Satellites store descriptive data with full history. Every time an attribute changes — a customer's phone number, an order's status, a product's price — a new row is inserted with a new timestamp. Nothing is ever updated or deleted.

What a Satellite Contains

  • Hub/link hash key (FK) — which entity this data describes
  • Hashdiff — MD5 of all descriptive columns, used to detect changes
  • Descriptive columns — the actual attributes (name, status, amount, etc.)
  • Load datetime — when this version was loaded
  • Record source — which source provided this version

Satellite Models in This Pipeline

sat_customer_details    — name, address, region, segment
sat_customer_contact    — phone, email, contact person
sat_product             — name, category, price, weight
sat_order_status        — status (new → confirmed → shipped → delivered)
sat_order_financials    — total amount, discount, tax
sat_order_line          — quantity, unit price, line total
sat_invoice             — amount, due date, status
sat_payment             — amount, payment date, method
sat_warehouse           — name, location, capacity
sat_manager             — name, department, hire date
sat_contract            — terms, start/end date, value

Change Detection with Hashdiff

On each load, the satellite compares the incoming hashdiff against the latest row for that hub key.

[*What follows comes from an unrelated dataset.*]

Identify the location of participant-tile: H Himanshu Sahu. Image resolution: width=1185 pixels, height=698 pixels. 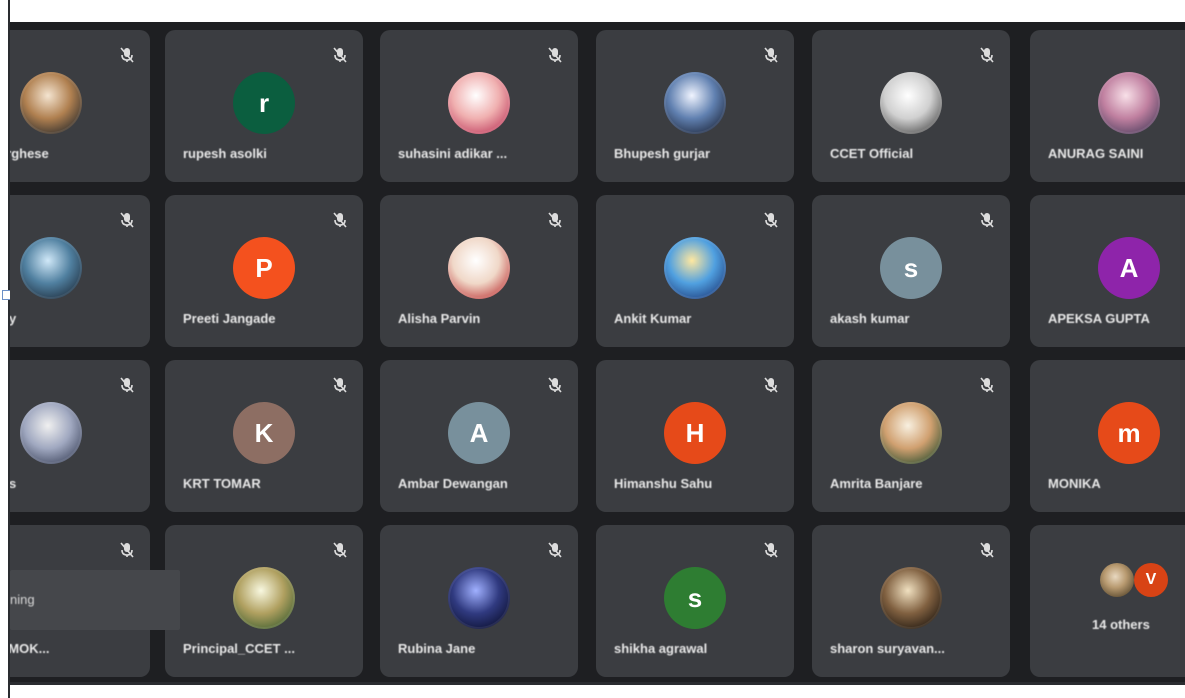
(695, 436).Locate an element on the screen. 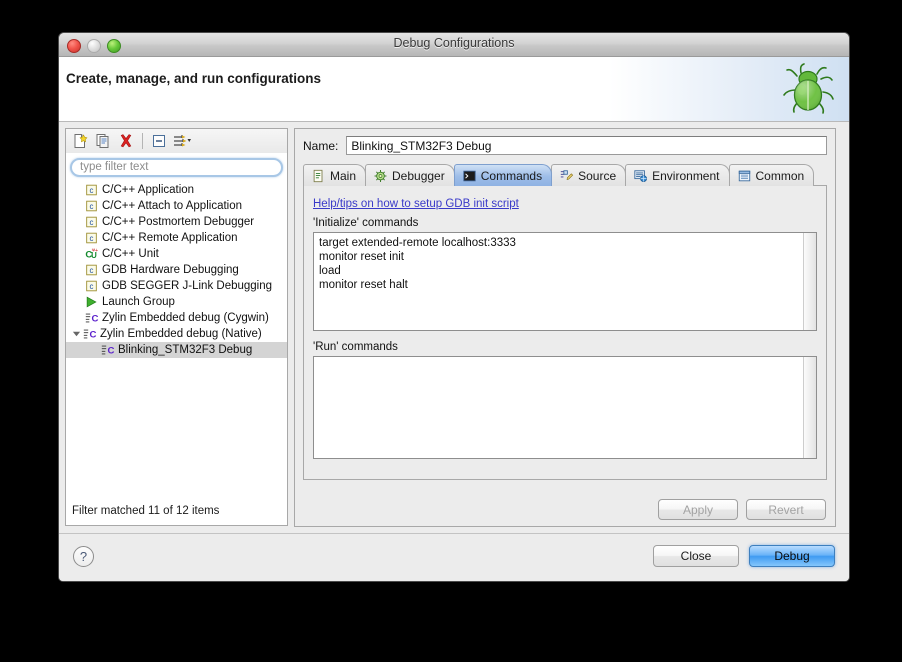 The image size is (902, 662). tree-item: c GDB SEGGER J-Link Debugging is located at coordinates (176, 286).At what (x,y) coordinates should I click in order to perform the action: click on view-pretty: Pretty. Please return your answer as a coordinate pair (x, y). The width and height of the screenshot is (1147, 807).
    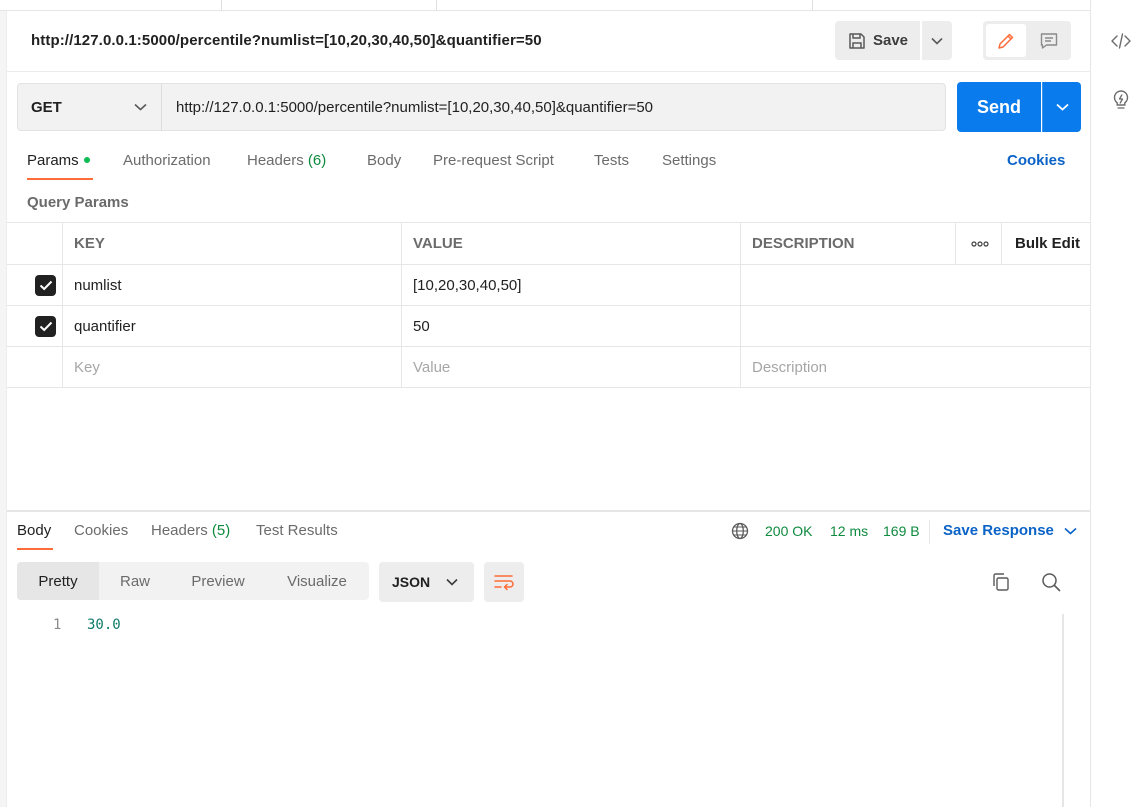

If the hash differs, a new row is inserted. If it's the same, the row is skipped. This is equivalent to SCD Type 2 but handled automatically by the automate_dv sat macro.

Why Split Satellites?

Customers have two satellites: sat_customer_details and sat_customer_contact. This is intentional — contact info changes more frequently than demographic details. By splitting, we avoid creating unnecessary history rows when only one group of attributes changes.